No es el único aspecto en que Alberto sorprendió para mal en estos sus primeros días como mandatario electo. La demora en dar señales tanto respecto a la integración de su gabinete como a las estrategias económicas y de negociación externa que pondrá en marcha acrecientan la sensación de que no es que esconde sus cartas para jugarlas en el mejor momento, manejando los tiempos según su conveniencia. Sino que tiene en sus manos puros cuatros y recién ahora se puso a estudiar en serio la mesa en la que se está jugando y en la que tendrá que desembarcar en pocos días más.
Con esa pretensión de darle largas a todos los asuntos por resolver no es de sorprender, para colmo, que sus disputas con Cristina estén ya en boca de todos. Si él no impone una nueva agenda la agenda se arma sola, una cuestión que va de suyo en cualquier proceso político y más todavía en una transición incierta como la que enfrentamos.
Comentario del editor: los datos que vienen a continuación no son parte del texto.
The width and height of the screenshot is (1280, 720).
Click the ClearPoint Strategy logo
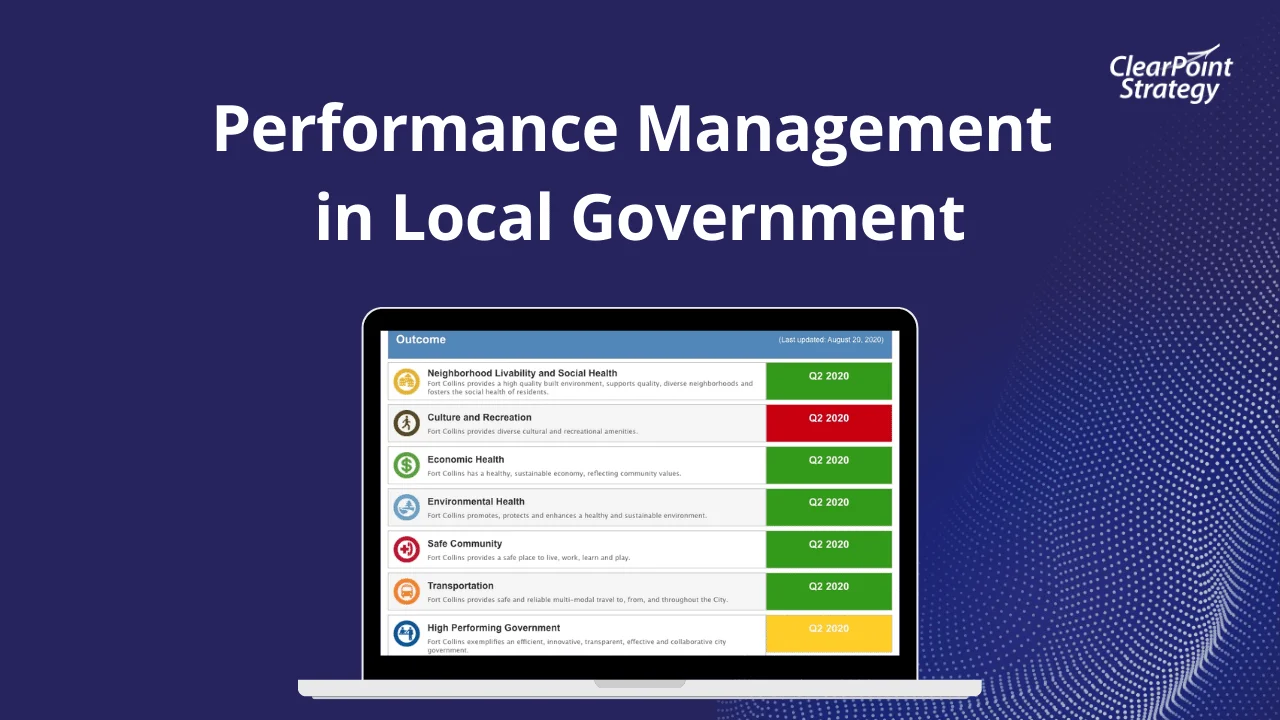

Y lo que parece estar sucediendo es que empezó una guerra bastante abierta por controlar espacios de poder. Para empezar el Senado, que la expresidenta desea que quede totalmente en sus manos. Y el exjefe de Gabinete quiere al menos compartir un poco, colocando al cordobés Carlos Caserio en la conducción del interbloque peronista. Otro "detalle" es qué irá a hacer el nuevo presidente ante la pretensión de La Cámpora de quedarse con las segundas y terceras líneas de los ministerios para compensar la escasez de lugares en el gabinete, con lo que podría controlar la gestión "desde abajo".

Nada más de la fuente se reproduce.